Vainqueur des Golden Globes, The Fabelmans est annoncé comme le grand favori pour les Oscars - sept nominations. D'hypothétiques statuettes pour Steven Spielberg et son histoire familiale, pour revivre les tourments familiaux et sa rédemption par le 7e art pour exister.
Tout débute par un trauma: une séance dans un cinéma bondé où le son est à fond et la projection de The Greatest Show on Earth de Cecil B DeMille en 1952, s'offre au petit Sammy Fabelman (un premier temps joué par Mateo Zoryon Francis-DeFord, puis par le talentueux Gabriel LaBelle). Il est époustouflé par le carnage et en même temps marqué par le déraillement de ce train.
Le film est bourré de symboliques et de personnages charismatiques; une scène est tout particulièrement poignante et révélatrice: lors d'un bal de promo, où Sammy filme Logan, la star du lycée dont il est devenu le souffre-douleur. Le bellâtre est érigé en dieu grec par l'apprenti cinéaste, sauf que la pression trop forte pour l'athlète et laisse des vérités inconfortables briser sa carapace de beau gosse inamovible. Le pouvoir de la mise en scène est à son paroxysme.
The Fabelmans est un geste de cinéma. Comme cette scène d'une intensité folle, d'une beauté désarmante quand Sammy fait comprendre à sa mère, Mitzi, qu'il connaît son secret.
Il y a une réelle économie des mots, juste une évocation par l'image. Steven Spielberg rend hommage au septième art à travers son personnage principal, Sammy, à ses idées lumineuses pour rendre sa pellicule plus vivante, plus réelle. Une débrouillardise qui rappelle les idées de Steven Spielberg lui-même, réussissant à terrifier une bonne partie du globe grâce aux Dents de la mer et son requin...inexistant.
Les images et le temps passent, les secrets et la noirceur du monde commencent à imprégner le jeune Sammy. Son arrivée en Californie est comme une étreinte douloureuse, le cœur serré par la tristesse depuis son départ précipité de l'Arizona pour suivre le paternel, génie de l'informatique, dans sa nouvelle expérience professionnelle.

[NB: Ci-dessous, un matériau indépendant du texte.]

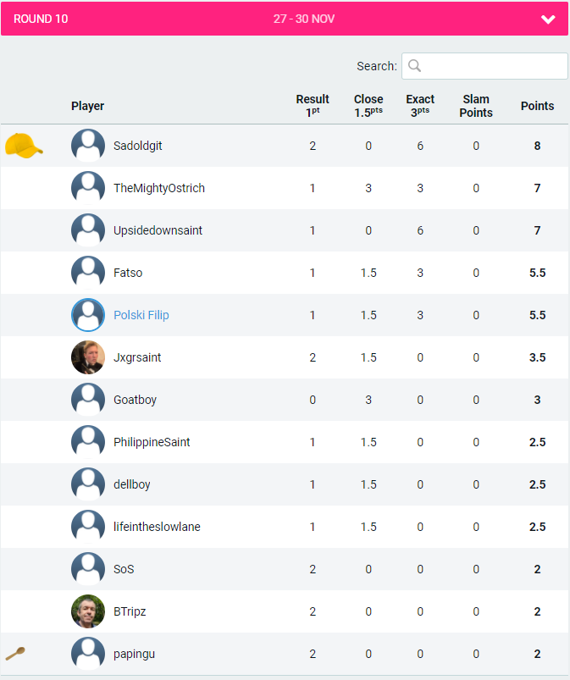Open the Polski Filip player link
570x680 pixels.
[x=141, y=315]
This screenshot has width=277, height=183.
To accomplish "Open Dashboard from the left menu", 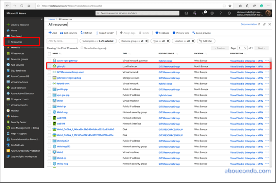I will point(16,36).
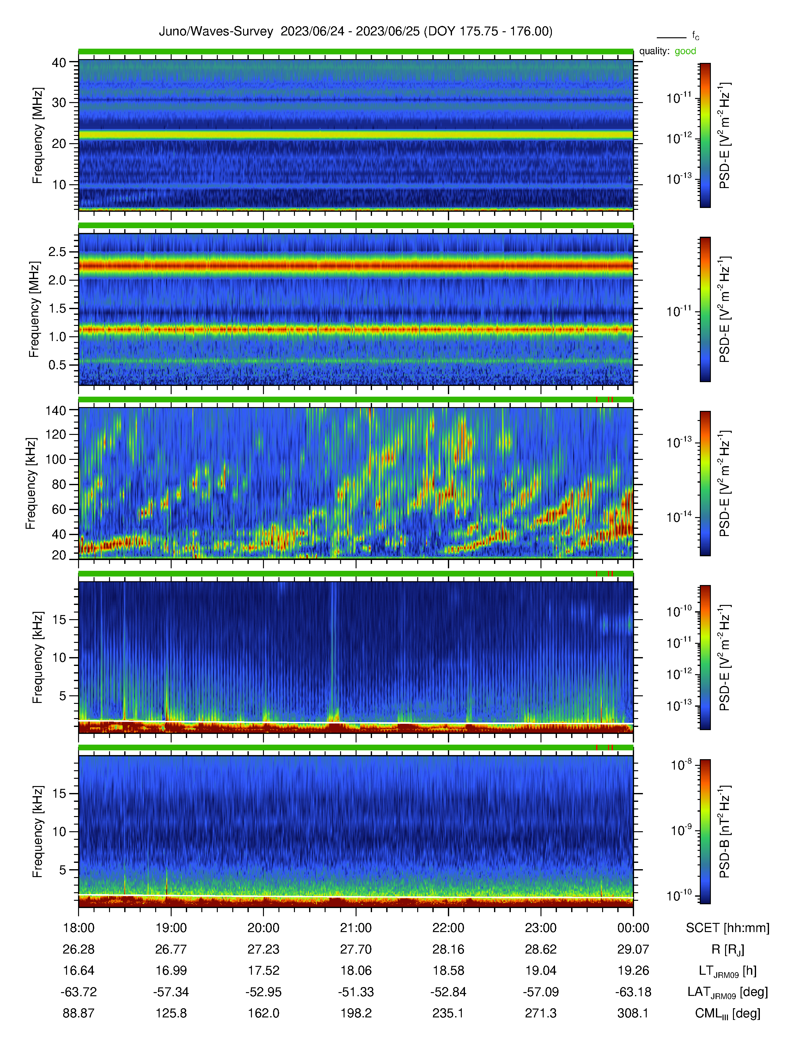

Son déménagement va définitivement le projeter dans une dimension nettement plus sombre, perdant de ses élans d'aspirant réalisateur. Mais chassez le naturel, il revient au galop; l'appel de la caméra et le désir de s'arracher à la vie estudiantine va pousser Sammy à finir dans le bureau de John Ford (David Lynch), tirant inlassablement sur son gros cigare, pour assoir son amour de la pellicule.
La performance de Gabriel Labelle est juste, belle et poignante. Paul Dano est excellent et Michelle Williams livre une prestation d'une grande qualité, d'une extrême délicatesse. Cette dernière fonctionne en détonateur, comme égarée dans son mariage, comme éreintée par ses envies.
A travers la supposée tendresse du réel, la caméra révèle toute sa complexité. Alors si le gamin souhaite capturer le présent et la beauté de l'instant à tout prix, guidé par sa passion, la somme de ses plans va lui brosser une conscience, celle des adultes, celle des images qui parlent.
Spielberg, dans sa maîtrise du cadre et de la narration, déroule avec The Fabelmans une tendre histoire sur l'apprentissage de la vie, sur la puissance irréfragable d'un médium tel que le cinéma, surtout pour raconter la mélancolie familiale et un portrait profondément intime d’une enfance américaine au XXe siècle. Une déclaration d'amour au septième art.